The agency’s decision to transition away from using the Defense Department’s supply chain logistics solution comes after lawmakers and the VA’s Office of Inspector General questioned the system’s value.
The Veterans Affairs Department announced on Tuesday that it will not deploy a multibillion-dollar supply chain management system across the department’s health and medical services, following pushback from an agency watchdog and Congress over the supply chain solution’s effectiveness and cost. VA’s move away from using the Defense Department’s supply chain management system—the Defense Medical Logistics Standard Support, or DMLSS—comes after department officials previously said they were reassessing the rollout of the major IT modernization project.
“VA’s supply chain efforts are built around one goal: providing a cost-effective supply chain that ensures the delivery of world-class healthcare and benefits to veterans and their families,” VA Chief Acquisition Officer Michael Parrish said in a statement. “As the largest integrated healthcare system in the country, our supply chain logistics solution must meet the needs of the 1,298 medical facilities in our network and the millions of veterans that we serve—and this transition will help us do exactly that.”
On a call with reporters on Tuesday, a VA official said that the department plans to award a new supply chain logistics solutions contract by mid-2023. VA posted an updated presolicitation notice for the new supply chain management system on SAM.gov on Nov. 28. VA’s supply chain modernization efforts are designed to streamline the department’s 58 different legacy systems into one, centralized supply chain logistics solution. The department has been exploring using DMLSS since 2018, when former VA Secretary Robert Wilkie signed a decision memo that selected the Captain James A. Lovell Federal Health Care Center in North Chicago, Illinois as a pilot site for Defense’s supply chain management system.
In March 2019, the VA Secretary issued another decision memo that directed the department’s Veterans Health Administration to implement DMLSS across its network. A cost estimate placed the implementation of the new supply chain management system at $2.2 billion over 15 years.
The DMLSS pilot at Lovell, however, was hampered by functionality problems and a lack of adherence to VA’s own acquisition framework requirements, leading to concerns about the system’s broader implementation. A November 2021 report from the VA’s Office of the Inspector General criticized the system’s deployment at the rollout site, noting that it “did not meet nearly half of all high-priority needs” at the center.
The top Democrats and Republicans on the House and Senate Veterans’ Affairs Committees also sent a joint letter to VA Secretary Denis McDonough in January asking him, in part, to halt the DMLSS rollout because of the system’s high cost in comparison to similar supply chain management solutions. Lawmakers on the House Veterans’ Affairs Committee also reiterated concerns about VA’s DMLSS deployment during a September hearing, citing the system’s troubled rollout at the Lovell pilot site as an example of VA’s lack of consistent oversight of several multi-billion dollar modernization projects.
While VA said it will “cancel future DMLSS deployments,” the department will also continue to work with the Defense Health Agency to maintain funding for the system currently in place at the Lovell pilot site. VA said it also plans to establish an Office of Enterprise Supply Chain Modernization “over the coming months” to oversee the department’s supply chain logistics efforts moving forward.

==============================

▸ **EXERCISES**
1) Which people does the VA supply chain article name along with a VA title they hold or once held? List each one with that title.
2) Copy everything in the VA supply chain article from "The DMLSS pilot" down to "at the center.", swapping "functionality problems" for "technical problems".
3) According to the VA supply chain article, what was the estimated cost of implementing the new supply chain management system?

==============================

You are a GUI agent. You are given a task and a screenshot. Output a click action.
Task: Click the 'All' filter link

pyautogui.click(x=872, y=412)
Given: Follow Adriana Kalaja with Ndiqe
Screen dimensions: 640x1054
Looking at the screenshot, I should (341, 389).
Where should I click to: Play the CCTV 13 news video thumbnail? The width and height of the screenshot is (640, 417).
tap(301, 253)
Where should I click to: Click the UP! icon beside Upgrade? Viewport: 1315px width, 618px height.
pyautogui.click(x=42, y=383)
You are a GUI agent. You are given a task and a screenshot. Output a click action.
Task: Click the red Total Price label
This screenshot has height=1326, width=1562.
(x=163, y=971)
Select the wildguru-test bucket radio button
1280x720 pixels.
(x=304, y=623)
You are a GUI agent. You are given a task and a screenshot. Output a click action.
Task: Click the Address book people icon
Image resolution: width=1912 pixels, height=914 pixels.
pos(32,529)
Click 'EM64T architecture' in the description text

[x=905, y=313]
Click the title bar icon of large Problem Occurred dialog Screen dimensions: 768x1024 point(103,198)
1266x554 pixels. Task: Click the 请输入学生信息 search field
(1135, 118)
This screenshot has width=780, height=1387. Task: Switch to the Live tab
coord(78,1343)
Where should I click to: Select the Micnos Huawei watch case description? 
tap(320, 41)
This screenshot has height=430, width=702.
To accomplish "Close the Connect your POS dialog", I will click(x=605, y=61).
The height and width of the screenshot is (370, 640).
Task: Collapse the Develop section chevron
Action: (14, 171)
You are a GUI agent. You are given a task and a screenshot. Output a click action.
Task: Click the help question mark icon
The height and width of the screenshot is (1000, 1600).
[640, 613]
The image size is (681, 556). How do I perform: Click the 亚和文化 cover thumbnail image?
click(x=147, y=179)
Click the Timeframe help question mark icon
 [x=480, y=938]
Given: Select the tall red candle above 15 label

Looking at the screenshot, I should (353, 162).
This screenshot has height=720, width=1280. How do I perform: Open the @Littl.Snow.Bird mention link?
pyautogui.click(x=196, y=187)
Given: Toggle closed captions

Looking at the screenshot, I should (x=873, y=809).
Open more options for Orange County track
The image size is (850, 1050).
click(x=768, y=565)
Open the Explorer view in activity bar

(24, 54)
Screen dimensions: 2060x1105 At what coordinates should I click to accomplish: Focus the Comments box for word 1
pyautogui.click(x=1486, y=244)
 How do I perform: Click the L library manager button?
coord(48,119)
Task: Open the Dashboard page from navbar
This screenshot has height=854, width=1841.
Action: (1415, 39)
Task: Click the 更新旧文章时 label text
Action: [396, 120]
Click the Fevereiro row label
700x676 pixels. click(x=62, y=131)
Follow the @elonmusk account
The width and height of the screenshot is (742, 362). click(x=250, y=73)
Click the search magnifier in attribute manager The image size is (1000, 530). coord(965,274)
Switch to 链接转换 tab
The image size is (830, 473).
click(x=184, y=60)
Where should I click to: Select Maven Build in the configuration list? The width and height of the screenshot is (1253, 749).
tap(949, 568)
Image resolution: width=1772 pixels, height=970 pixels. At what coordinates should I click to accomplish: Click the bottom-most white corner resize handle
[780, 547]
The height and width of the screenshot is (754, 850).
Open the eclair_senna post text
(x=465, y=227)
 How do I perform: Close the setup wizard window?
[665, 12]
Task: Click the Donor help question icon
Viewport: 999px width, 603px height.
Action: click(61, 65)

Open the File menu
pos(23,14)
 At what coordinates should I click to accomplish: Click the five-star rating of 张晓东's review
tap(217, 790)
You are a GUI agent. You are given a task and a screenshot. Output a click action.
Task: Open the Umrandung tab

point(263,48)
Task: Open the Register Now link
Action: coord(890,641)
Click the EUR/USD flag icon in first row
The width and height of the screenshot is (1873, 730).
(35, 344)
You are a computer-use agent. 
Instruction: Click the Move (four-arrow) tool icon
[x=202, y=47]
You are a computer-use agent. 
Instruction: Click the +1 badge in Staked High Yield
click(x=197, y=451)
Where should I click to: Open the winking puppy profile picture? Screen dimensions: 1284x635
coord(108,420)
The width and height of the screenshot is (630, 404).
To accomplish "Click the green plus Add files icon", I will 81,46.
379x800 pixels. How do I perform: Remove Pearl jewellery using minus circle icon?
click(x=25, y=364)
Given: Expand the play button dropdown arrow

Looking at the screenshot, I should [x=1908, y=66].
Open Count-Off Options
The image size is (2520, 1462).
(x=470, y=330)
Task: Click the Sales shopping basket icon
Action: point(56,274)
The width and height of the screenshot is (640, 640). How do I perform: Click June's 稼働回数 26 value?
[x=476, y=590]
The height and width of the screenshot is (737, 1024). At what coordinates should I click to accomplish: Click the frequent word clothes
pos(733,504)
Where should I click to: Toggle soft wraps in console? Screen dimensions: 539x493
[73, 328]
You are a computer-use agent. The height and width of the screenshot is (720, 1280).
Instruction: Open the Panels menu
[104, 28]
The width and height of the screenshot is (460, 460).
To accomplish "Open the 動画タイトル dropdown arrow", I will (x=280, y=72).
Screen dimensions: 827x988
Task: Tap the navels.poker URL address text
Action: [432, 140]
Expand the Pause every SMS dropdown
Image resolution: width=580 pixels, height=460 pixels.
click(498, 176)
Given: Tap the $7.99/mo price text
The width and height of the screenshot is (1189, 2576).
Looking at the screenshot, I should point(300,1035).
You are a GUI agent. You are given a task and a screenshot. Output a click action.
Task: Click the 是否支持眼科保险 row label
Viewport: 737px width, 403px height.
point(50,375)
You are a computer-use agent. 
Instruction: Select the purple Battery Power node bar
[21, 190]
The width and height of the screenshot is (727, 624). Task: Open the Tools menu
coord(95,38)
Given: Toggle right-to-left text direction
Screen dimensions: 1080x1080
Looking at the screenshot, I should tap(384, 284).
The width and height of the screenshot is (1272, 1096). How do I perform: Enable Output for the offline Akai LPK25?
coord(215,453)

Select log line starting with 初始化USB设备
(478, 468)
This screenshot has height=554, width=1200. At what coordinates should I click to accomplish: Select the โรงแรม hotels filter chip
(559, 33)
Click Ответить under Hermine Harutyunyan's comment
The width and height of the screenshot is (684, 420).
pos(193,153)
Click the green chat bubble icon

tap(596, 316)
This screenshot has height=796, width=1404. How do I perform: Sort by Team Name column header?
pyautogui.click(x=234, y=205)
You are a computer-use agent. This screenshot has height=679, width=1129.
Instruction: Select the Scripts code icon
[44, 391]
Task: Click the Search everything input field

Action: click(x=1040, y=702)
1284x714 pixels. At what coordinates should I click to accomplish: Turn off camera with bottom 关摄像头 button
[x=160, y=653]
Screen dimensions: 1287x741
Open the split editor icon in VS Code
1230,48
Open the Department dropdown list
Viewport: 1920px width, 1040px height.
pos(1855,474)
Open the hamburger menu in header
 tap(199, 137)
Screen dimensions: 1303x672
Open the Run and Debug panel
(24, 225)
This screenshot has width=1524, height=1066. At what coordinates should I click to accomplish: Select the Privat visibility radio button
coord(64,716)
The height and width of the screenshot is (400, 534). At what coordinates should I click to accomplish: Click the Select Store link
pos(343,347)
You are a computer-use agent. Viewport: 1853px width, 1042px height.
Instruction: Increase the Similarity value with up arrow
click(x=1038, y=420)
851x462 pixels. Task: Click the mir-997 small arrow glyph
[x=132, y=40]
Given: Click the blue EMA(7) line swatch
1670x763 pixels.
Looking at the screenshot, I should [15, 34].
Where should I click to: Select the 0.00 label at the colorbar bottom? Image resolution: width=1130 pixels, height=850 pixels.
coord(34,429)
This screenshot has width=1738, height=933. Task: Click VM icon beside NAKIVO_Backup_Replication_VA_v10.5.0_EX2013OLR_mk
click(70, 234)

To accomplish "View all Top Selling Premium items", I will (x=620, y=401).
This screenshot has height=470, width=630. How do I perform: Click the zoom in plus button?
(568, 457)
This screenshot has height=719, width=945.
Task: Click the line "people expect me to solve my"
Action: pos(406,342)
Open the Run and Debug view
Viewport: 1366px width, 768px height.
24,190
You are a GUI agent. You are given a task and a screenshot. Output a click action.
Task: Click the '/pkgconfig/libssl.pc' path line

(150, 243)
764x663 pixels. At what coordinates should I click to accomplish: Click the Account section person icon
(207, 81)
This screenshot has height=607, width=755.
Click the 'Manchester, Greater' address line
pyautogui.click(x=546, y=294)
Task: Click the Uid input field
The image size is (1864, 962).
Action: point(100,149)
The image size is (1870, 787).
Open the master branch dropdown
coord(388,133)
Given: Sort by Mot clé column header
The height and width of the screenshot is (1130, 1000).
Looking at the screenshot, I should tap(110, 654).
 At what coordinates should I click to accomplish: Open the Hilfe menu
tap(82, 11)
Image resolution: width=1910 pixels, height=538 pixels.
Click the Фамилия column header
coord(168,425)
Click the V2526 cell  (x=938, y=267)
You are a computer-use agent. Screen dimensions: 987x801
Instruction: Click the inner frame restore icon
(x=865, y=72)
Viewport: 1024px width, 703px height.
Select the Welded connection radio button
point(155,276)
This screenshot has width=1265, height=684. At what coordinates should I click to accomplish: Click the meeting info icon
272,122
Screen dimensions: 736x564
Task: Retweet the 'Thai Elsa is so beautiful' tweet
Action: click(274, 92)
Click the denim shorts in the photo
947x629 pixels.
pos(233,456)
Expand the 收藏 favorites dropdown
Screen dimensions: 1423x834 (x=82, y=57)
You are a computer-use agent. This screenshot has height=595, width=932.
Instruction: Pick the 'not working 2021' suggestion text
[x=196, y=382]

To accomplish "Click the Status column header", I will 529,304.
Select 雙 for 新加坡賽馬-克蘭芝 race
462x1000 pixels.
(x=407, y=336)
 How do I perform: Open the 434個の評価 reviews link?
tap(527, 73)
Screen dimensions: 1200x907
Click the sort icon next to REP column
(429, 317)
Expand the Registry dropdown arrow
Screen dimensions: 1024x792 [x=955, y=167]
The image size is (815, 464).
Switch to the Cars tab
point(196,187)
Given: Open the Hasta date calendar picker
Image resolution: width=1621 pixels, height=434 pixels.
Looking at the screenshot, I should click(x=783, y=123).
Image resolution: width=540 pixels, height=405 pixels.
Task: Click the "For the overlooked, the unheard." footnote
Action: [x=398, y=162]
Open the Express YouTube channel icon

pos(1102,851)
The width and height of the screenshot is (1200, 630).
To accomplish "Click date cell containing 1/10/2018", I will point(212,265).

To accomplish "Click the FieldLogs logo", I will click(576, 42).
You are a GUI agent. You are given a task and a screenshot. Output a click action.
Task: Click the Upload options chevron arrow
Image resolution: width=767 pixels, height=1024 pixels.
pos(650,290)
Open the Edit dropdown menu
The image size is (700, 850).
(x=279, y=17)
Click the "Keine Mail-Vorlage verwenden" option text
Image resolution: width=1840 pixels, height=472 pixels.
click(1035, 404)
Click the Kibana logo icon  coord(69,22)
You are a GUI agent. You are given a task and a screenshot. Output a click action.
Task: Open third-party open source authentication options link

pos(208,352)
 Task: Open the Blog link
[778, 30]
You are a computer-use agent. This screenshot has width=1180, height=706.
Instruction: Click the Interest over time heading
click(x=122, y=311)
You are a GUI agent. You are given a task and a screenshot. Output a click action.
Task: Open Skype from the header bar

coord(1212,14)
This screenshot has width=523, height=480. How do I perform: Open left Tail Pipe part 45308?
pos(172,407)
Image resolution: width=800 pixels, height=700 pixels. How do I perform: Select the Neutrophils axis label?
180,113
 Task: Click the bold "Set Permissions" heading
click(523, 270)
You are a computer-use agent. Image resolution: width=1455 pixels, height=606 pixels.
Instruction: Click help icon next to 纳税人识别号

==============================

▸ **TASK-BY-TASK ANSWERS**
1)
Michael Parrish, VA Chief Acquisition Officer
Robert Wilkie, former VA Secretary
Denis McDonough, VA Secretary

2)
The DMLSS pilot at Lovell, however, was hampered by technical problems and a lack of adherence to VA’s own acquisition framework requirements, leading to concerns about the system’s broader implementation. A November 2021 report from the VA’s Office of the Inspector General criticized the system’s deployment at the rollout site, noting that it “did not meet nearly half of all high-priority needs” at the center.

3) $2.2 billion over 15 years.